Meet AnnaMaria and Velma from Guatemala.
AnnaMaria invited us into the two-bedroom dwelling she shares with her husband and two daughters in El Barranca, Guatemala. A single lightbulb inside remained unlit, as she and her husband lack the financial means to pay for electricity. Similarly, their access to a temazcal--a type of traditional sauna used for bathing--is limited to only once per week, because the wood used to heat the water is too expensive for them to purchase daily.
Their restricted income translates to their diets as well. On a typical day, the family can only afford to eat tortillas and fava beans, which fail to provide proper nutrition and sustenance. Although the family owns chickens, the nutrient-rich eggs must be sold for additional income. The farmland around the home they rent has potential to grow rich crops, but the owners prohibit them from planting anything in the soil.

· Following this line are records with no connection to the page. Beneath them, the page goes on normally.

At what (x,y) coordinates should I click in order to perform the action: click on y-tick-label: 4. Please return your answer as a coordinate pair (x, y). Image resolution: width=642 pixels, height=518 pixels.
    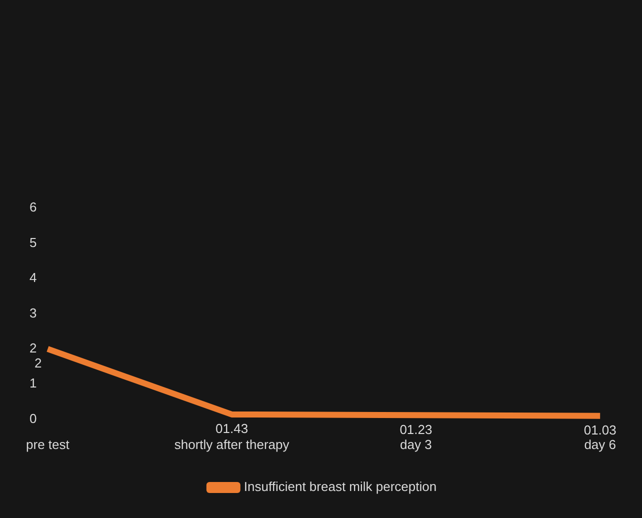
    Looking at the image, I should click on (33, 278).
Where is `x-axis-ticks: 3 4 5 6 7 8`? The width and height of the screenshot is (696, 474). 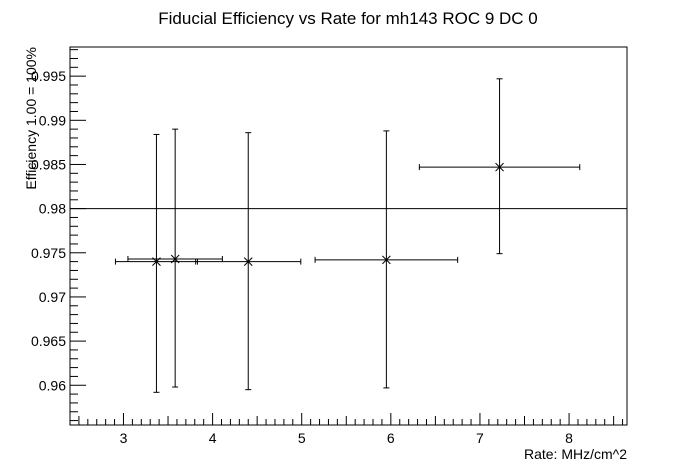
x-axis-ticks: 3 4 5 6 7 8 is located at coordinates (346, 430).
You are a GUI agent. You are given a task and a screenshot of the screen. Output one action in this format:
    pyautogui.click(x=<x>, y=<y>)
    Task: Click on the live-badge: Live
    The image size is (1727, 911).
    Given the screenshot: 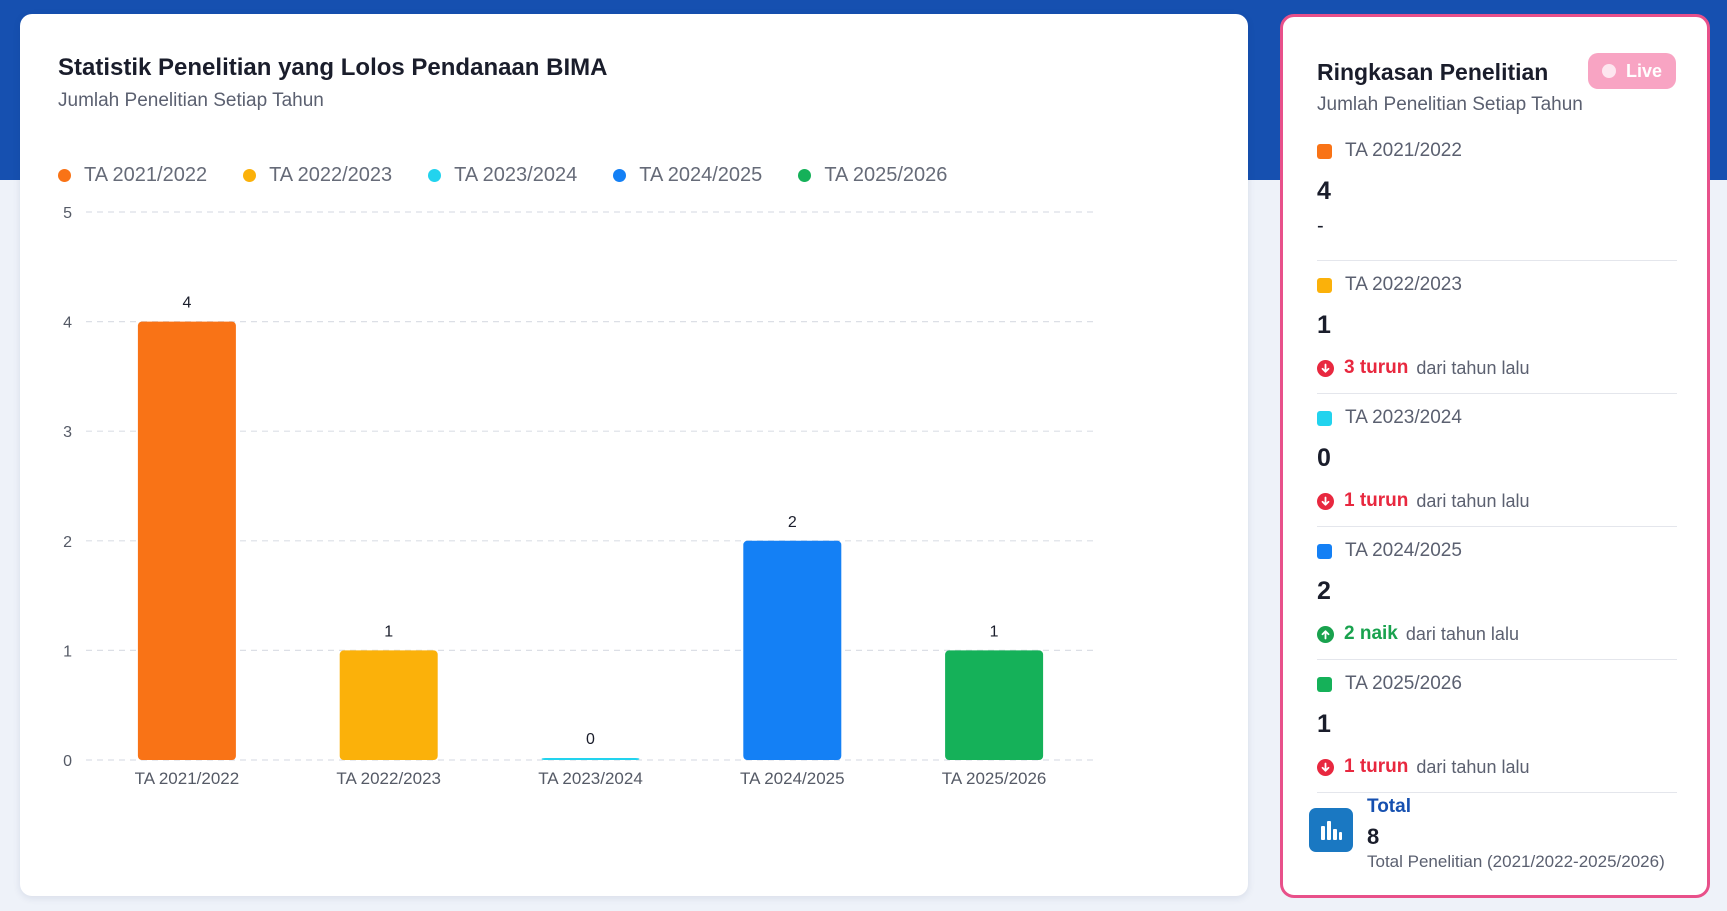 What is the action you would take?
    pyautogui.click(x=1632, y=71)
    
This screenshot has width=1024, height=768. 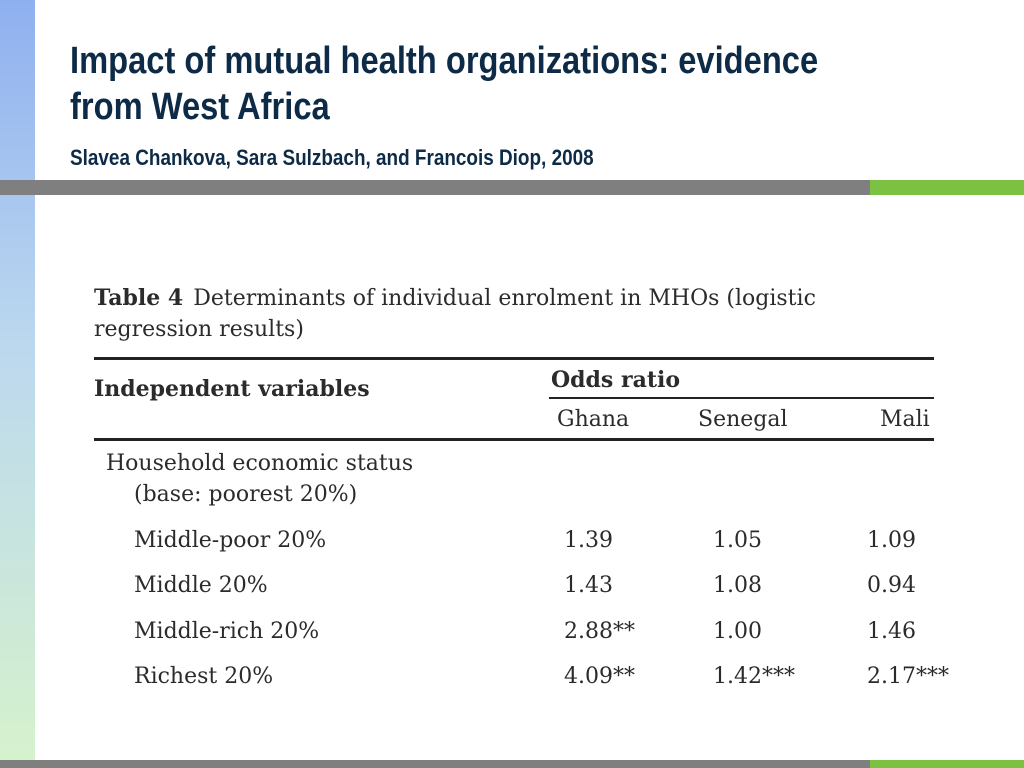 I want to click on header-divider-green, so click(x=947, y=188).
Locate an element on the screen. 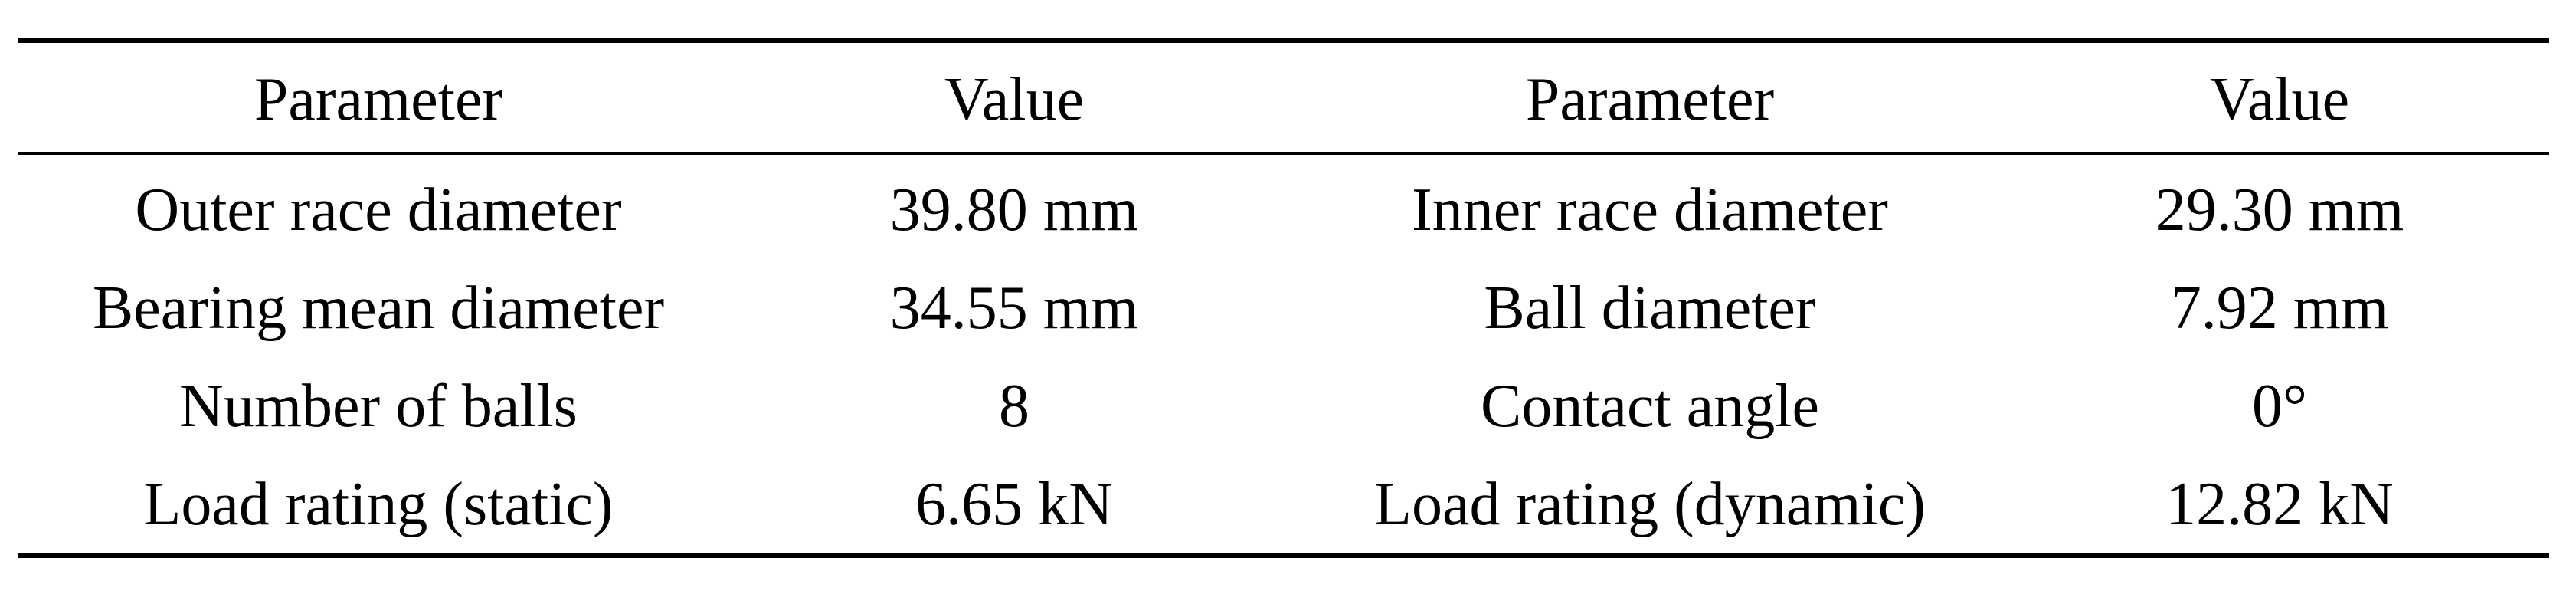 The width and height of the screenshot is (2576, 604). table-cell: 8 is located at coordinates (1014, 406).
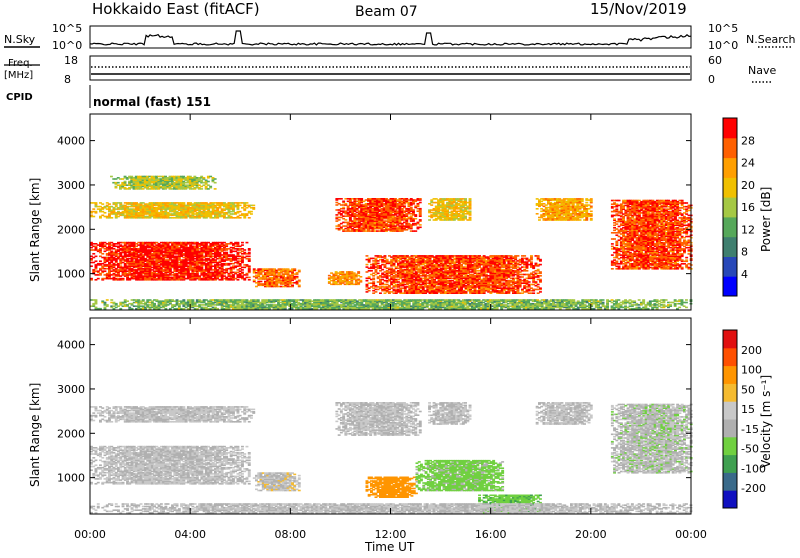 Image resolution: width=800 pixels, height=558 pixels. Describe the element at coordinates (723, 46) in the screenshot. I see `nsearch-tick-bottom: 10^0` at that location.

Such a limited variety of food and nutrients, combined with inadequate hygiene, puts the family, and particularly AnnaMaria’s 3-year-old daughter, Velma at a greater risk of illness and disease.
Doug, a Board member visiting with us, noted the early signs of malnutrition in Velma. As they played on the dirt in front of Velma’s home, he noted her brittle, brown hair, with tinges of orange, which is one of the visible symptoms of malnutrition.
Thankfully, young Velma is now receiving the vitamins she needs to help her growing body and mind thrive, despite the lack of access she has to healthy foods. With a stronger immune system, she is better prepared to fight common infection and illness that is prevalent in her community.
AnnaMaria said it would be a dream come true for her daughter to receive a greater education and to hold a professional job one day; specifically, she aspires for Velma to become a teacher and educate others.